[Opening Text excerpt section]
Marine combat veteran kills 12 in California bar
THOUSAND OAKS, Calif. — Terrified patrons hurled barstools through windows to escape or threw their bodies protectively on top of friends as a Marine combat veteran killed 12 people at a country music bar in an attack that added Thousand Oaks to the tragic roster of American cities traumatized by mass shootings.
Dressed all in black with his hood pulled up, the gunman apparently took his own life as scores of police converged on the Borderline Bar and Grill in Southern California.
The motive for the rampage late Wednesday night was under investigation.
The killer, Ian David Long, 28, was a former machine gunner and Afghanistan war veteran who was interviewed by police at his home last spring after an episode of agitated behavior that authorities were told might be post-traumatic stress disorder.
Opening fire with a handgun with an illegal, extra-capacity magazine, Long shot a security guard outside the bar and then went in and took aim at employees and customers, authorities said. He also used a smoke bomb, according to a law enforcement official who was not authorized to discuss the investigation publicly and spoke on condition of anonymity.
[Closing Text excerpt section]
[Opening Stored data section]
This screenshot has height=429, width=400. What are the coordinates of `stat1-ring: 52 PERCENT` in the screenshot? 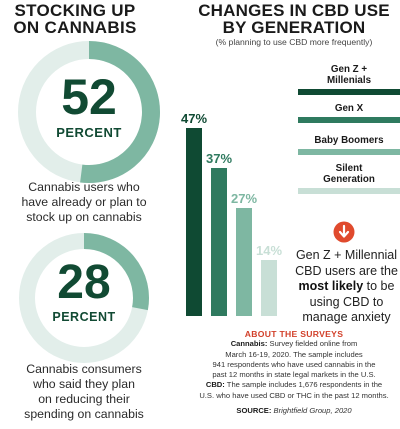 It's located at (89, 112).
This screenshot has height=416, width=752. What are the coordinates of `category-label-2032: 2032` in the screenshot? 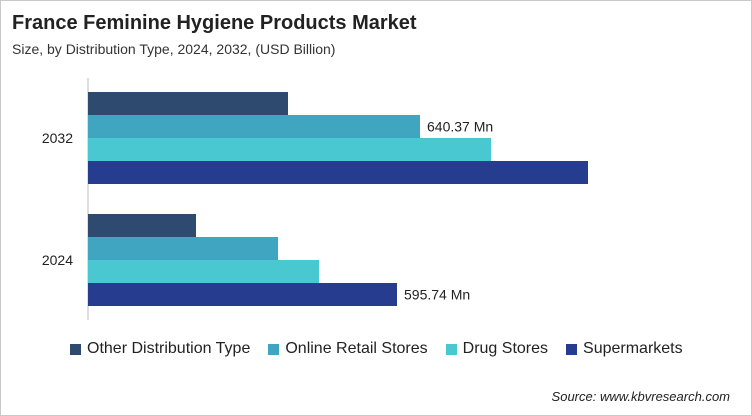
[Closing Stored data section]
# [To do]
Print the part of the bar shooting article between "The killer, Ian" and "condition of anonymity.", inclusive, without changing a word. The data was drawn from a separate source.

# [Result below]
The killer, Ian David Long, 28, was a former machine gunner and Afghanistan war veteran who was interviewed by police at his home last spring after an episode of agitated behavior that authorities were told might be post-traumatic stress disorder.
Opening fire with a handgun with an illegal, extra-capacity magazine, Long shot a security guard outside the bar and then went in and took aim at employees and customers, authorities said. He also used a smoke bomb, according to a law enforcement official who was not authorized to discuss the investigation publicly and spoke on condition of anonymity.